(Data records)
○ ○ ○
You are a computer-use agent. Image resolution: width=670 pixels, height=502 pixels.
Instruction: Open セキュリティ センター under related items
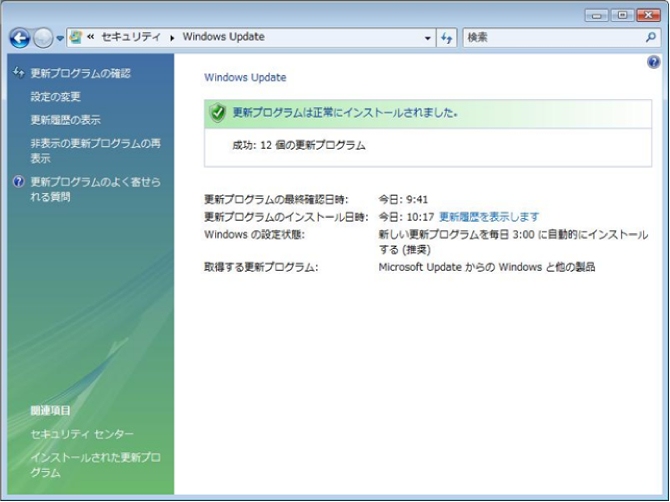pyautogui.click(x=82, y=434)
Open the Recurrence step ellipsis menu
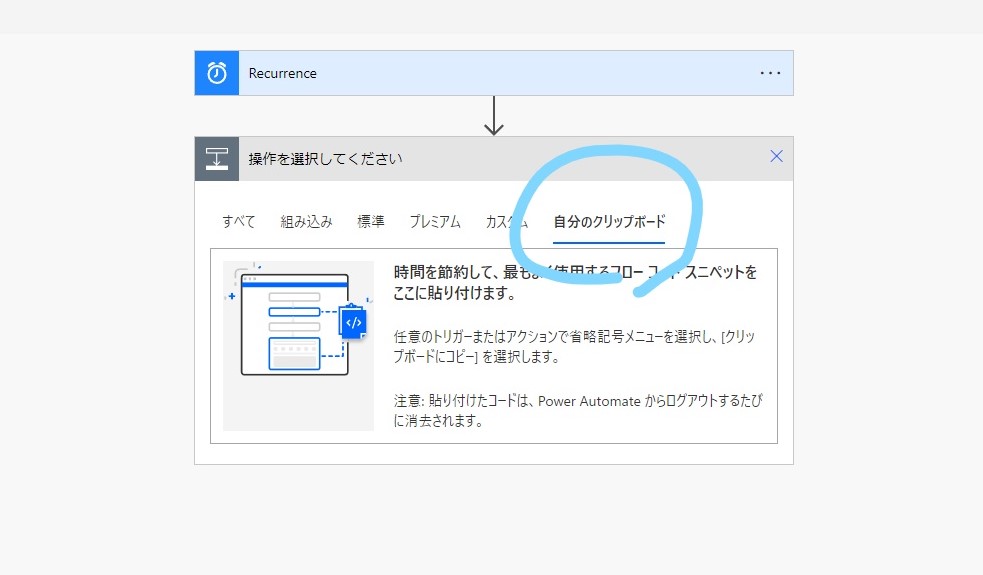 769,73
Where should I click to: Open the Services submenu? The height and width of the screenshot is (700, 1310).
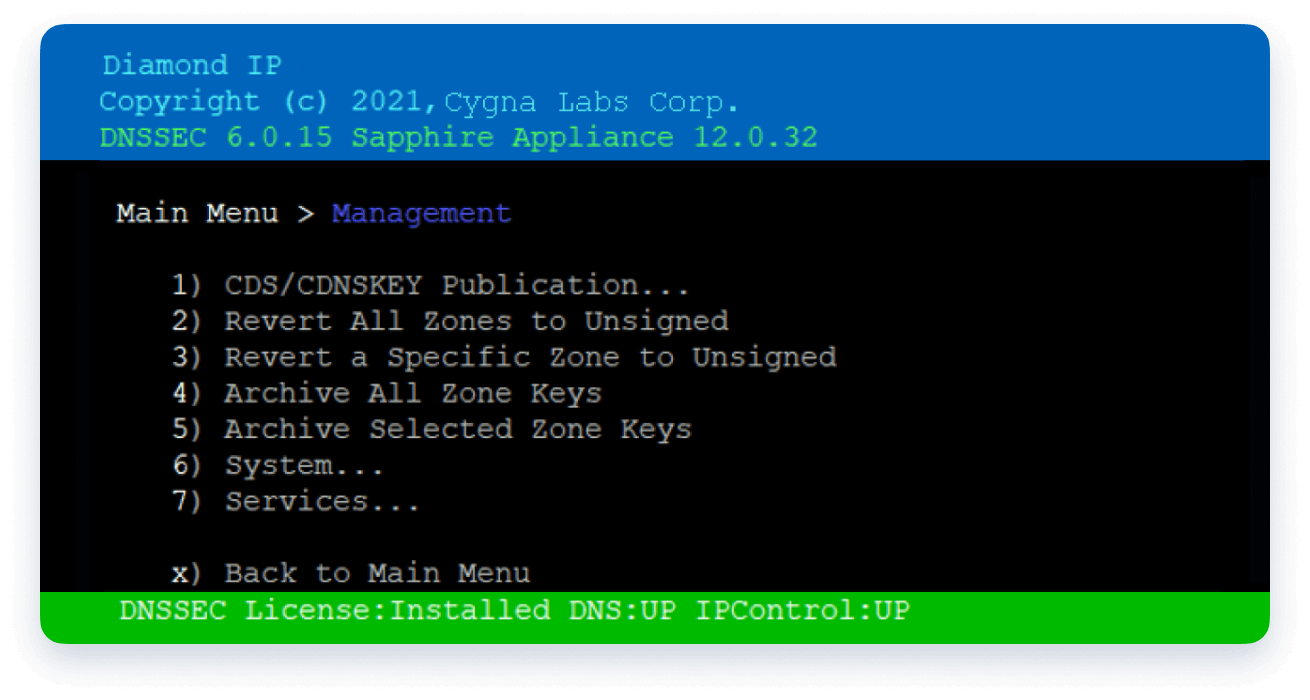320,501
○ ○ ○
> Aim: Give back every line of the data above word for word, but leave the pictures out.

> Output for this exercise:
You are a computer-use agent. Image resolution: width=670 pixels, height=502 pixels.
Instruction: Open セキュリティ センター under related items
pyautogui.click(x=82, y=434)
Open the Recurrence step ellipsis menu
 769,73
Where should I click to: Open the Services submenu? The height and width of the screenshot is (700, 1310).
320,501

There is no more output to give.